Opportunities for innovation in machine learning are abound, and many of them benefit from a good solid understanding of the mathematics behind it. Here are a but a few:

• Innovation in prompt engineering: the natural language prompts sent to AI service APIs can significantly impact the performance of the results in ways that are completely new to conventional APIs.
• Innovation in prediction model optimisation: there are a growing number of tools that can be used that can reduce the size of a model (e.g. quantisation and distillation), improve its quality (e.g. retrieval-augmented generation, fine-tuning), and even improve its performance (such as C++ / CPU-based solutions)
• Innovation in improvement of the building blocks: FlashAttention is an example of iteration on transformers that looks to improve the performance significantly by deeply optimising for how GPU memory works.
• Innovation in new building blocks for neural networks: Transformers (with Attention) have changed the world, enabling large language models. Mamba looks to be the next major iteration on transformers because it’s significantly more efficient (lower computational complexity).
• Innovation in data sourcing, ethics (including human/AI alignment) and provenance: synthetic data generation, better learning and fine-tuning approaches for AIs that are aligned with humanity.
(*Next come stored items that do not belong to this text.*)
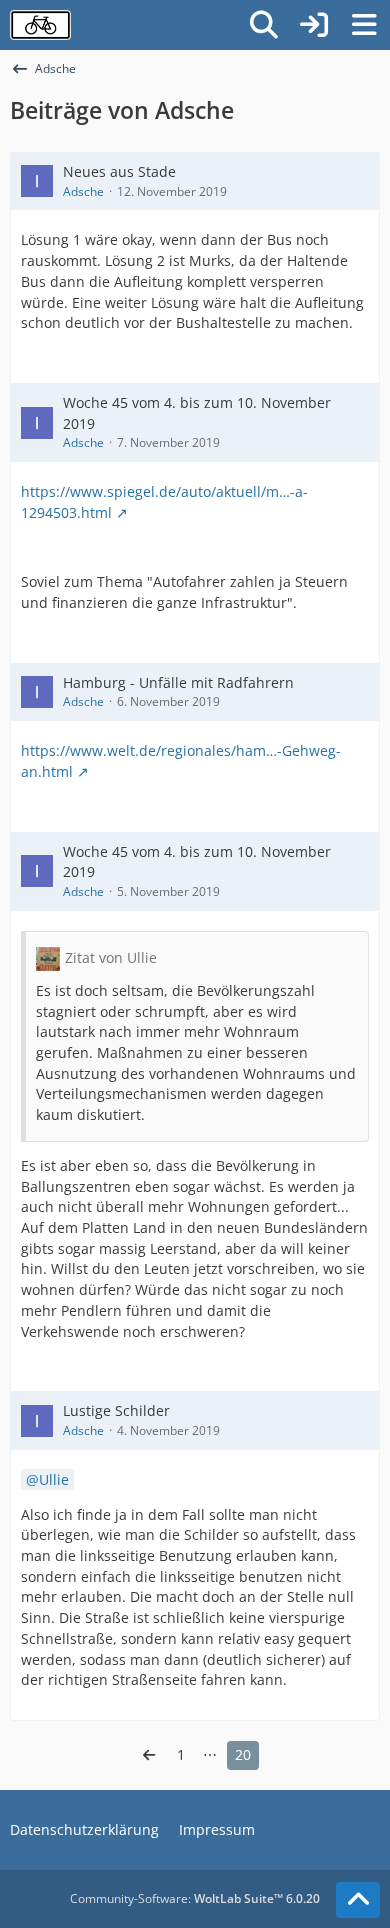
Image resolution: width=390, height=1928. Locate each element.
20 (243, 1754)
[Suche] (264, 25)
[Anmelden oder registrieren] (314, 25)
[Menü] (364, 25)
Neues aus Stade (119, 171)
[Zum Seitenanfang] (358, 1900)
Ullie (54, 1479)
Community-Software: (195, 1898)
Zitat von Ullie (111, 957)
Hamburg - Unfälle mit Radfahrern (178, 682)
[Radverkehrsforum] (40, 25)
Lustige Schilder (116, 1410)
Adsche (83, 191)
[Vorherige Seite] (149, 1755)
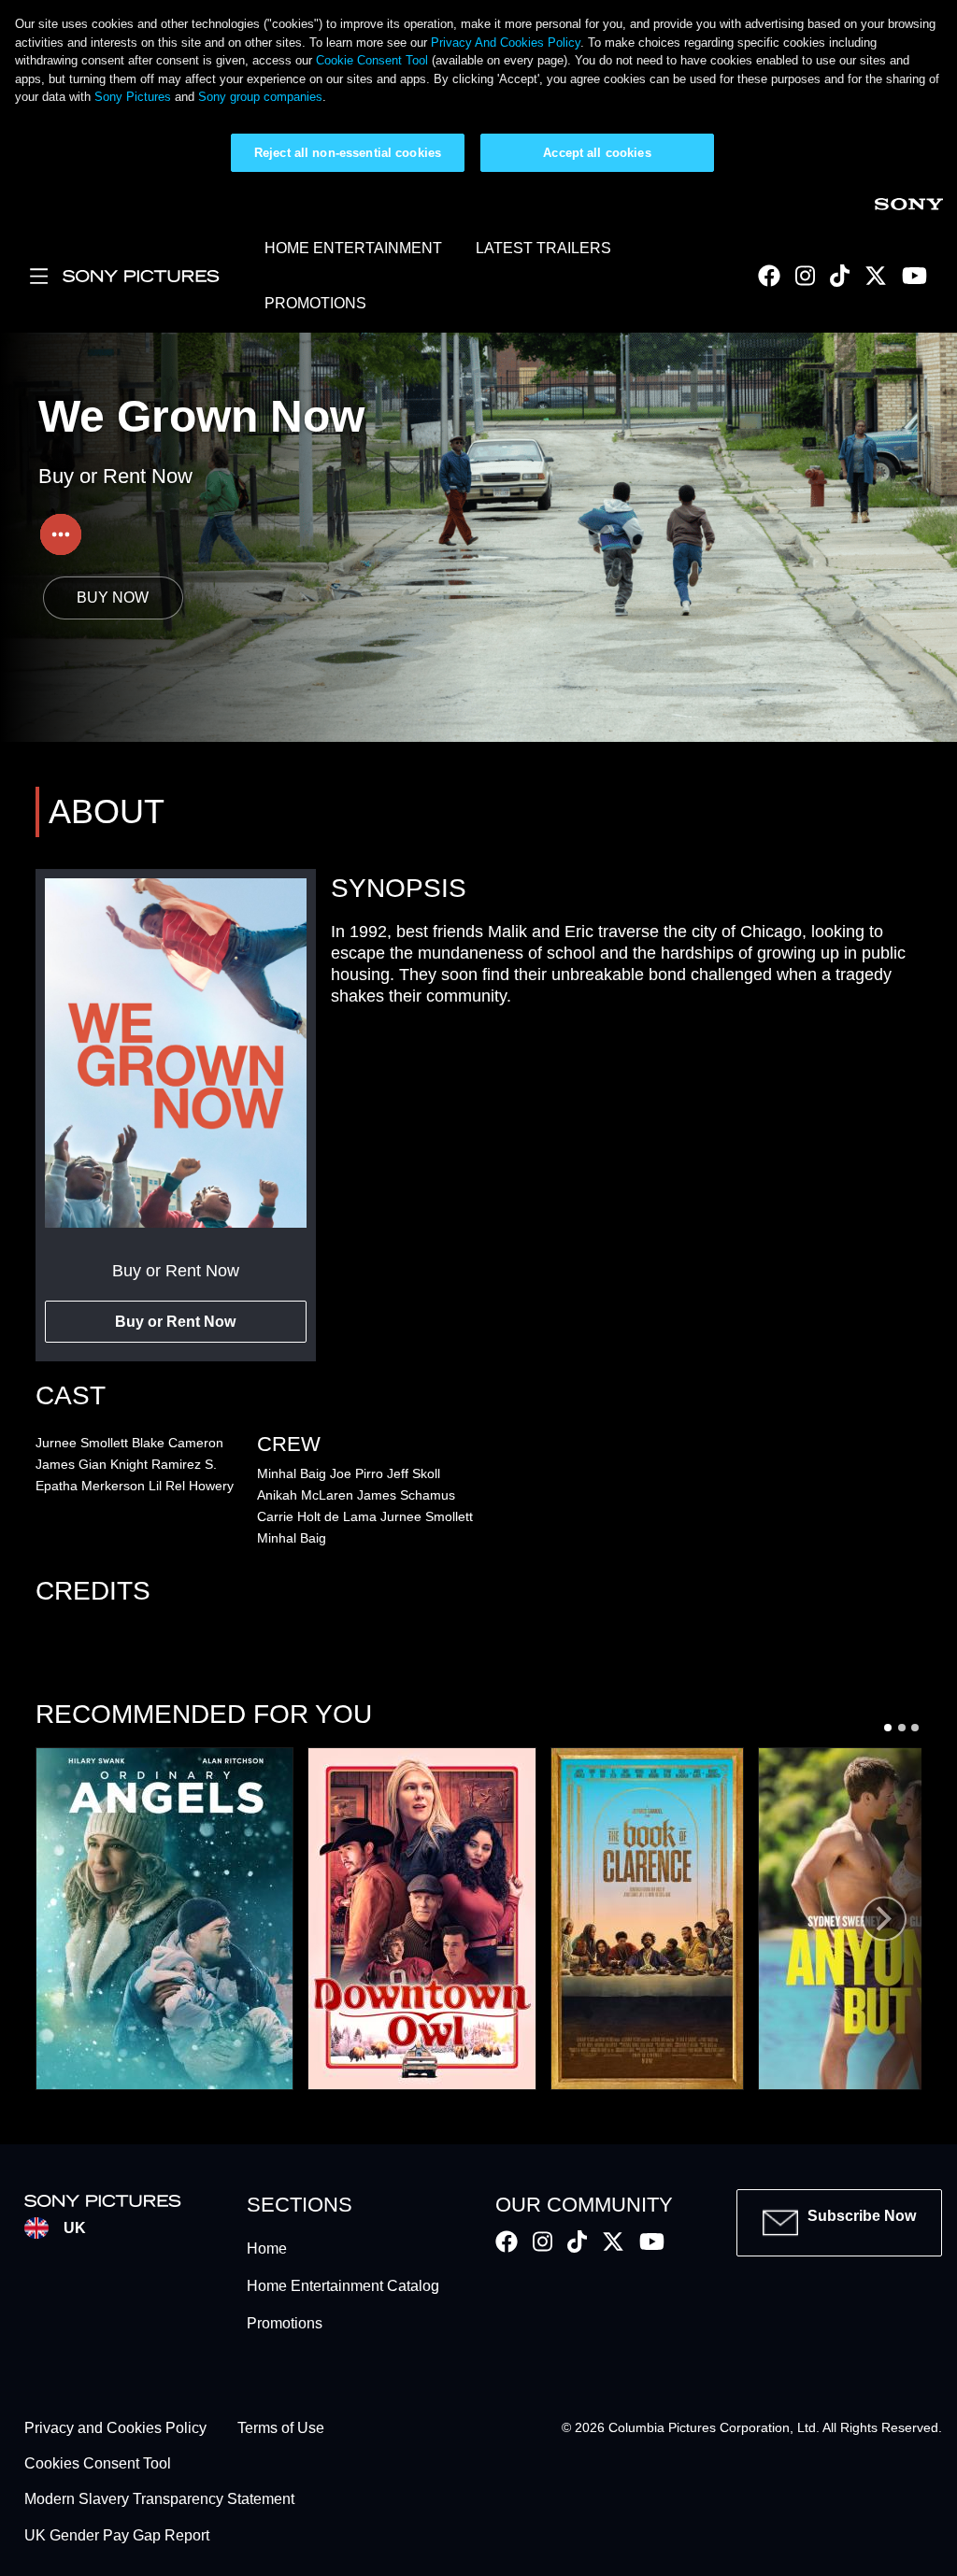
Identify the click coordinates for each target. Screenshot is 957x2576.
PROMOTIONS (315, 303)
• Innovation in machine learning approaches: deep neural networks (DNNs) and reinforcement learning are vogue today, but other areas are showing promise likely in tandem with DNNs that include planning, spiked neural networks (“biologically-plausable” networks), capsule networks (Hinton’s work on “next-gen convolutional neural networks”)
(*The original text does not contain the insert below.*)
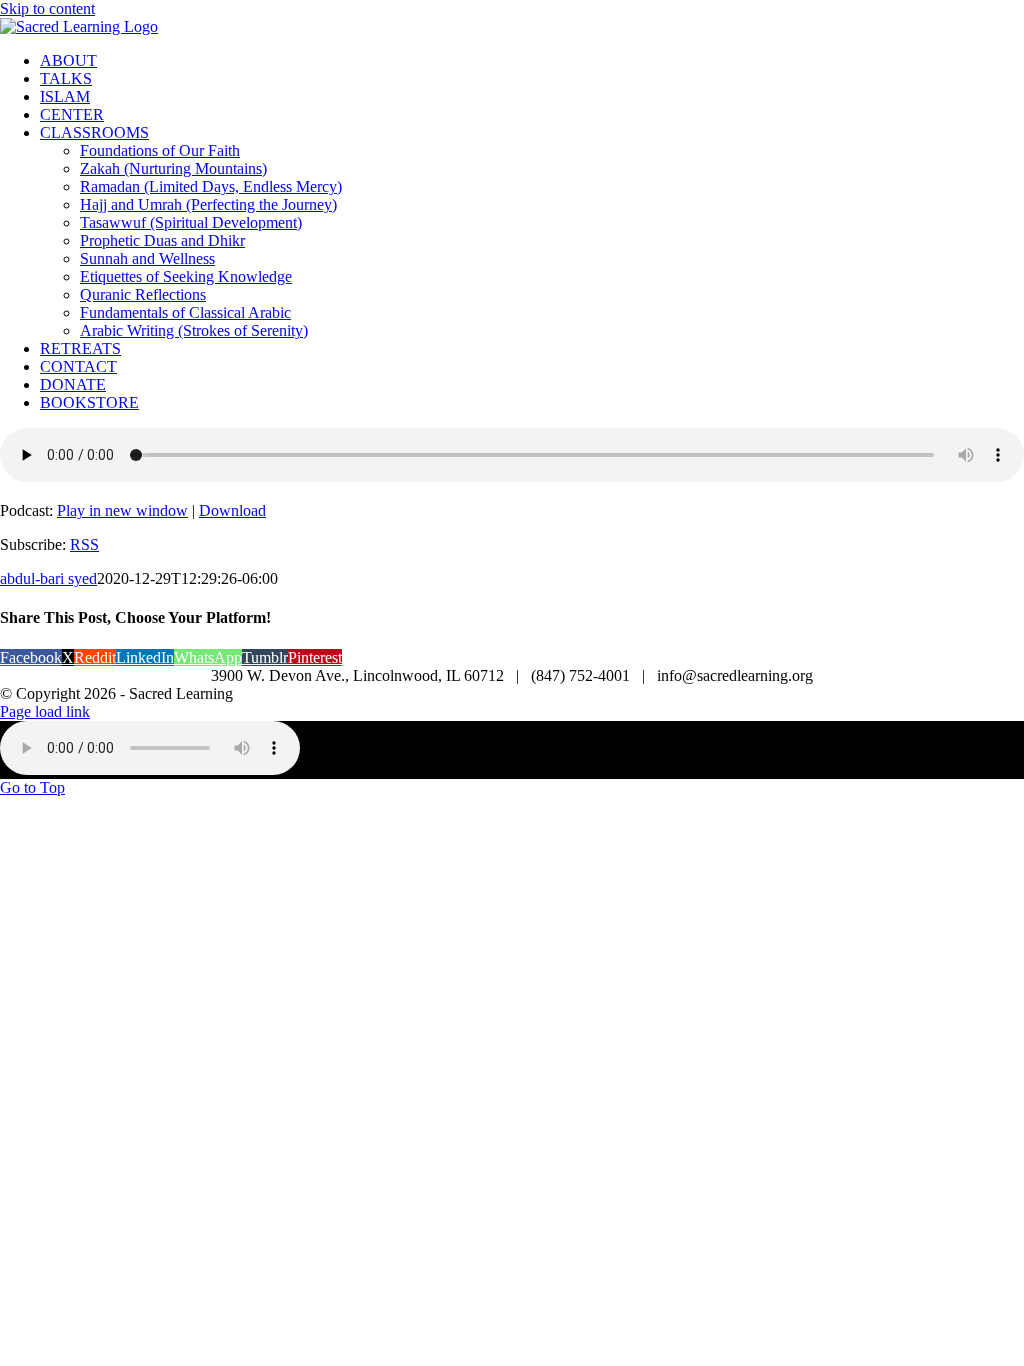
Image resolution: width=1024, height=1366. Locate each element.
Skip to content (47, 8)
As such, a software engineer may find the prospect of engaging with AI fairly daunting. But the reality is, it’s all a matter of degree and can be taken on project by project over time. Below is a simple multi-level structure with increasing levels of sophistication and what a software engineer might do.

• Level 1: API as a service. Use a service that happens to use AI, though a conventional structured API. E.g. HuggingFace Whisper is a service that takes audio files and returns transcriptions in JSON. No AI knowledge required.
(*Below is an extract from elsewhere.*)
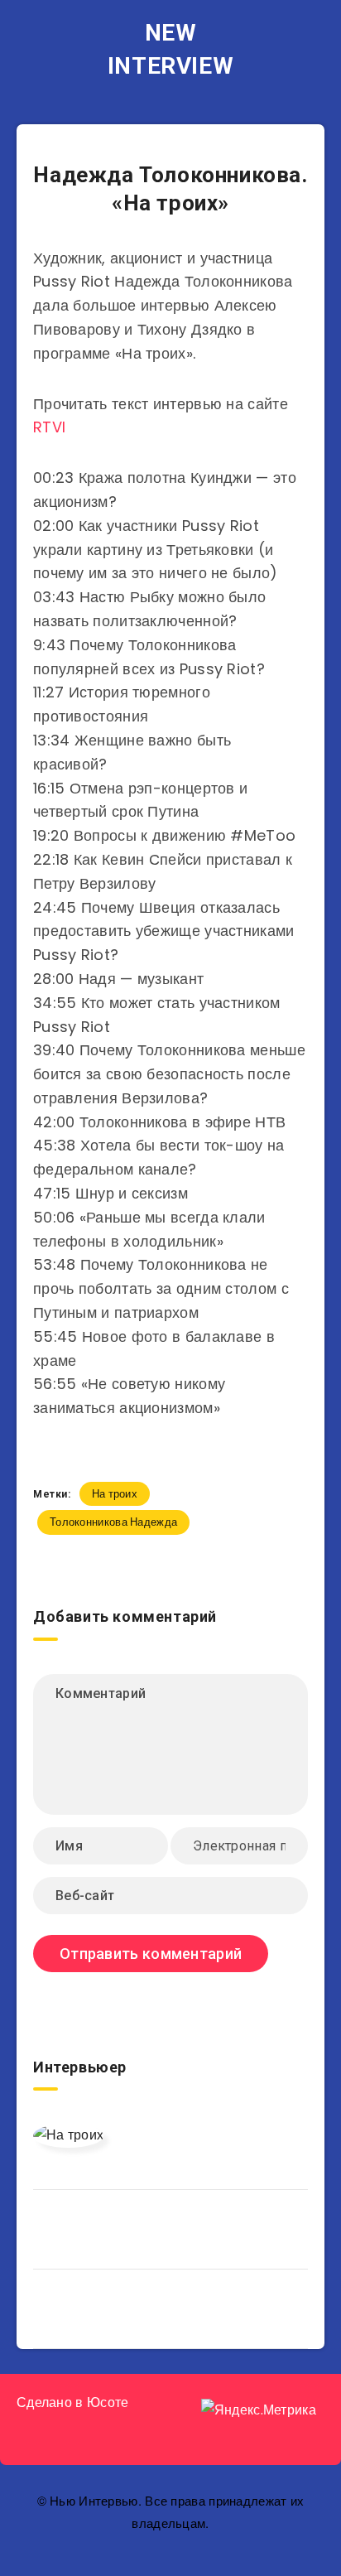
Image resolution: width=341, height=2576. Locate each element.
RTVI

• Level 2: Prompt-based API as a service. Use AI through a prompt-based API. Knowledge of natural language prompts (“prompt engineering”) required. E.g. OpenAI’s conversational API: the API call contains natural language prompts. Prompt design and knowledge of processing of results specific to that particular model and API needs to be done. No knowledge of ML frameworks like pytorch or tensorflow needed.
• Level 3: changing existing AI applications: working with existing applications that use pytorch, tensorflow, jax etc. For instance, deforum is an open source tool that uses pytorch to create animated images created with generative AI. To use the library you need to understand nearly 150 different parameters that are used to decide how images are created, and many of them assume knowledge of how neural networks operate (e.g. temperature, grad_inject_timing, kernel schedule).
• Level 4: building your own neural (nontrivial) network. Here you’re writing pytorch/tensorflow/jax code to construct a model architecture yourself using building blocks such as “Transformer” and “Fully Connected” etc. See tutorial on this for image segmentation. You need to understand how neural networks work and how to train them. This is firmly in the “machine learning/deep learning engineer” space.
• Level 5: building your own neural network components, possibly inspired by research papers. E.g. the paper “1-bit transformers” introduces some new building blocks. See here an implementation of the paper by Kye Gomez that includes new components including: a BitLinear layer, BitNetTransformer, and BitFeedForward. On top of a solid working knowledge of how neural networks operate, a deep, detailed understanding is needed of the maths behind neural networks and how to design, build and test them.
• Level 6: your own research. The output of this role is primarily academic papers presenting new algorithms. Reference implementations are more often that not included but not always.

What do you think? This is v1 of “how to start using AI as a software engineer”. I’m sure I’m missing a few pieces and welcome other’s input.